One person familiar with the trip told Salon that Foxman called both Rosenthal and the White House to object. When it went forward anyway, he went beyond objecting to the participation of the U.S. officials and called a Polish rabbi who had a scheduled meeting with the imams and asked the rabbi not to see the group, the person said.
‘O you who believe, stand up firmly for justice as witnesses to Almighty God.” (Holy Qu’ran, al-Nisa “The Women” 4:135)
On August 7-11, 2010, we the undersigned Muslim American faith and community leaders visited Dachau and Auschwitz concentration camps where we witnessed firsthand the historical injustice of the Holocaust.
We met survivors who, several decades later, vividly and bravely shared their horrific experience of discrimination, suffering, and loss. We saw the many chilling places where men, women and children were systematically and brutally murdered by the millions because of their faith, race, disability and political affiliation.
In Islam, the destruction of one innocent life is like the destruction of the whole of humanity and the saving of one life is like the saving of the whole of humanity (Holy Qu’ran, al-Ma’idah “the Tablespread” 5:32). While entire communities perished by the many millions, we know that righteous Muslims from Bosnia, Turkey, Tunisia, Morocco, and Albania saved many Jews from brutal repression, torture and senseless destruction.
We bear witness to the absolute horror and tragedy of the Holocaust where over twelve million human souls perished, including six million Jews.
We condemn any attempts to deny this historical reality and declare such denials or any justification of this tragedy as against the Islamic code of ethics.

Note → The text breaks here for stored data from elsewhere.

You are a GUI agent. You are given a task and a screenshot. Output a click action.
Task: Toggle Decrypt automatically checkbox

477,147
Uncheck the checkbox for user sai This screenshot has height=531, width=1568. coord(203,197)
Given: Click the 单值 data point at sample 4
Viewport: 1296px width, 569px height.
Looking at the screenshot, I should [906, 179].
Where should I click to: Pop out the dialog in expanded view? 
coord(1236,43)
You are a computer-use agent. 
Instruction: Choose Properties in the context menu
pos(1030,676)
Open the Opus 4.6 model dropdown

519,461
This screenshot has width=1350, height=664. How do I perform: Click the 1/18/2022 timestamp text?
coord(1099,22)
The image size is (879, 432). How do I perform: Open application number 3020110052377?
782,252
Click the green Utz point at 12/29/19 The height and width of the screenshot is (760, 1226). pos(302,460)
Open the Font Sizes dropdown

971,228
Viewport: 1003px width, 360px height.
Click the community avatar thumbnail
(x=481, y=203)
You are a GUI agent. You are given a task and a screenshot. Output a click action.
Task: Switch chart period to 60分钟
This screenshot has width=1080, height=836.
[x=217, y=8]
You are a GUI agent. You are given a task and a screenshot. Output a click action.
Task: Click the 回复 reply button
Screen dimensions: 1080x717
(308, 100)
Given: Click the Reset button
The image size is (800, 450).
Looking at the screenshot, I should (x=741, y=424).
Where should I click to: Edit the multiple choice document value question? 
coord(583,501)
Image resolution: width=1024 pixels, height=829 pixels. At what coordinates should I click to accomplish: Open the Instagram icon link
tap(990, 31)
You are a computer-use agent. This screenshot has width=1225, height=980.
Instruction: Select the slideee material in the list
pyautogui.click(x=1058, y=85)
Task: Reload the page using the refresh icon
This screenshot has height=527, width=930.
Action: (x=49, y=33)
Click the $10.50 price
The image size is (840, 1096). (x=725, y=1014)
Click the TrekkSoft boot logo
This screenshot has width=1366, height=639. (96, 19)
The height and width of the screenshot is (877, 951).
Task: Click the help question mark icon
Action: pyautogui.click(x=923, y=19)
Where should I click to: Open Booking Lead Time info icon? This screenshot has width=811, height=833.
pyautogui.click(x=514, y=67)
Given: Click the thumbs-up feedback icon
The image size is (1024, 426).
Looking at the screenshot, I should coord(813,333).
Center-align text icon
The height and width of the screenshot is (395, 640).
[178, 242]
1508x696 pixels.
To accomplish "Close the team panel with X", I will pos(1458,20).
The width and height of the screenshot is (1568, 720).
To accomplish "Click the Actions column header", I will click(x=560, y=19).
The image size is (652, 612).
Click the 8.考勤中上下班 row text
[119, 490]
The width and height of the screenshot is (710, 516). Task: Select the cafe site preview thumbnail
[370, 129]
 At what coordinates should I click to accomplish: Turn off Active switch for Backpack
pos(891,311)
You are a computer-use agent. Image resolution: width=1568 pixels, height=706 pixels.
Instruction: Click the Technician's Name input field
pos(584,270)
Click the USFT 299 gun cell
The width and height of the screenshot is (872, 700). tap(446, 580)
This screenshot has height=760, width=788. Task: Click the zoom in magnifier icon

We condemn anti-Semitism in any form. No creation of Almighty God should face discrimination based on his or her faith or religious conviction.
We stand united as Muslim American faith and community leaders and recognize that we have a shared responsibility to continue to work together with leaders of all faiths and their communities to fight the dehumanization of all peoples based on their religion, race or ethnicity. With the disturbing rise of anti-Semitism, Islamophobia, and other forms of hatred, rhetoric and bigotry, now more than ever, people of faith must stand together for truth.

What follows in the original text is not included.